How to Fix Audiobook Pronunciation Problems Before Recording

AuthorVoices.ai Team | 2026-05-30 | General

One of the easiest ways to waste time in audiobook production is to discover pronunciation problems after the narration is already done. A character name sounds wrong. A place name is inconsistent across chapters. A technical term keeps getting a different stress pattern than the author intended. By the time you notice, you are either scheduling retakes or living with a distracting mistake.

If you want smoother sessions and fewer fixes later, the best approach is to fix audiobook pronunciation problems before recording. That means building a process for spotting trouble words early, documenting decisions clearly, and confirming them before the narrator starts working through the manuscript.

This matters whether you are producing with a human narrator, an AI voice, or a mix of both. A little prep up front gives you cleaner audio, faster editing, and fewer “why does this word change every time?” moments.

Why pronunciation issues are so common in audiobooks

Printed text leaves a lot unsaid. Readers can pause, re-read, or mentally substitute a familiar pronunciation. Listeners cannot. They hear exactly what is performed, so even a small mismatch stands out.

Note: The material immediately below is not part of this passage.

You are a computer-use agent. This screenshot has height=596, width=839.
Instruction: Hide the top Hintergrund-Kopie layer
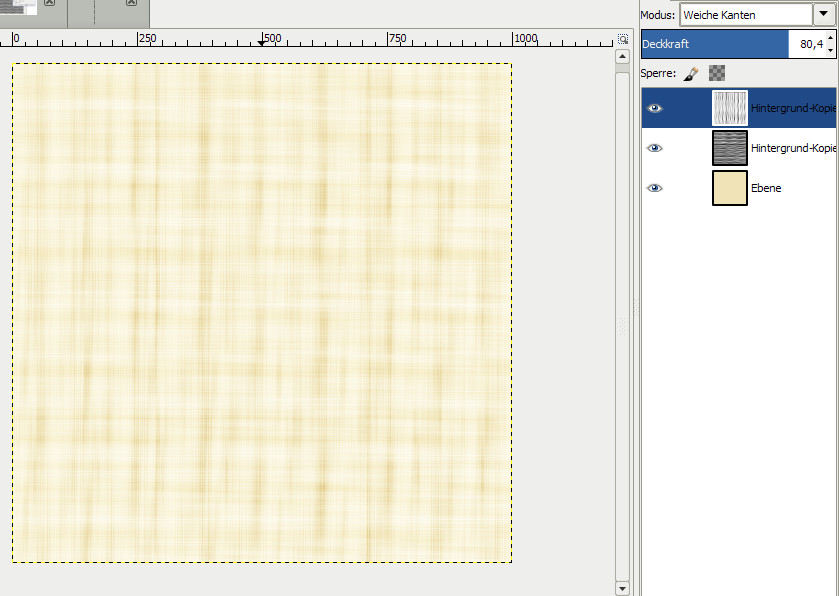(655, 108)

The most common problem words usually fall into a few buckets:

  • Names — characters, towns, schools, fantasy names, surnames with unusual origins
  • Specialized terms — medical, legal, scientific, historical, or industry language
  • Foreign words — phrases or names borrowed from other languages
  • Invented words — fantasy terms, brand names, or worldbuilding vocabulary
  • Repeated but variable words — words that can be pronounced more than one way, depending on meaning or region

The tricky part is that authors often know the “correct” pronunciation in their head but never write it down. If the narrator has to guess, guesswork turns into inconsistency.

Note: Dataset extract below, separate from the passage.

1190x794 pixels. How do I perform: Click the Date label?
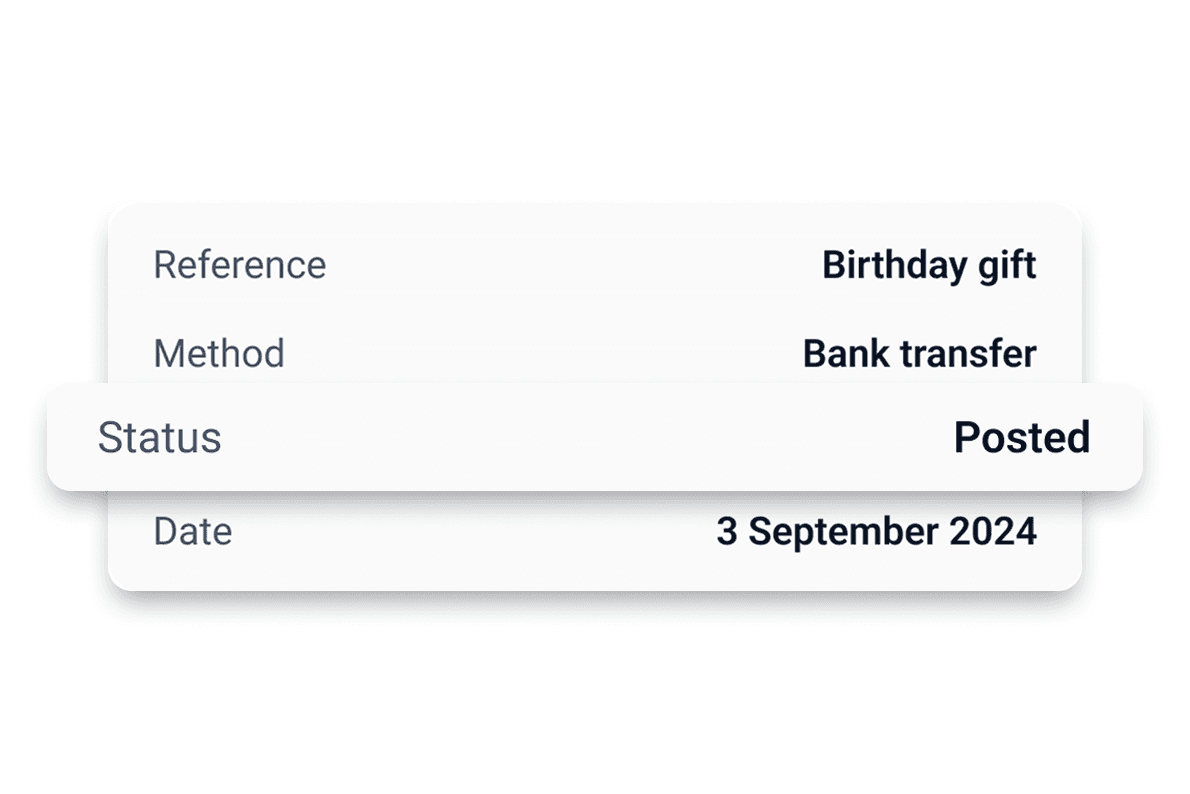click(x=192, y=531)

How to fix audiobook pronunciation problems before recording

The goal is not to create a massive phonetic dictionary. It is to identify the words that are likely to cause trouble and lock them down before narration begins.

1. Read for sound, not just meaning

Do one pass through the manuscript with your ear turned on. As you read, highlight any word or phrase that might make a narrator hesitate. If you can imagine yourself asking, “How would you say this?” it belongs on the list.

Good candidates include:

  • Any proper noun with unusual spelling
  • Terms that may be regional
  • Words borrowed from other languages
  • Made-up names or concepts
  • Repeated terms that appear in dialogue

A useful trick is to read sections out loud yourself. If you stumble, a narrator may stumble too.

2. Build a pronunciation list as you edit

Do not wait until the end of the project. Create a living list while you are revising the manuscript. A simple table is enough:

  • Word or phrase
  • Preferred pronunciation
  • Source or reference
  • Notes for narrator

For example:

  • Siobhan — “shih-VAWN” — Irish name
  • Leicester — “LES-ter” — UK place name
  • Atacama — “ah-tah-KAH-mah” — verified with museum pronunciation guide

Keep the list short and practical. You are not trying to document every word in the book, only the ones that could derail recording.

3. Verify names and terms against reliable sources

Sometimes your instinct is right. Sometimes it is not. Before you finalize a pronunciation, check a few reliable references:

  • Official websites for real people, companies, or institutions
  • Dictionary entries for common words
  • Language reference tools for foreign-language terms
  • Author notes, interviews, or publisher materials
  • Specialist sources for technical vocabulary

If the book is fiction, the author’s preferred pronunciation is what matters most. If you are the author, decide whether you want the narration to match common pronunciation, your personal preference, or a style choice that fits the world of the book.

4. Mark ambiguity directly in the manuscript

Do not make narrators hunt for the issue. Put the guidance where it will be seen.

Options include:

  • Inline notes in brackets for a production draft
  • A separate pronunciation sheet attached to the project
  • Annotations in chapter-level notes

For example, you might note: [Pronounce “Aurelia” as “aw-REEL-yuh,” not “or-AY-lee-uh”].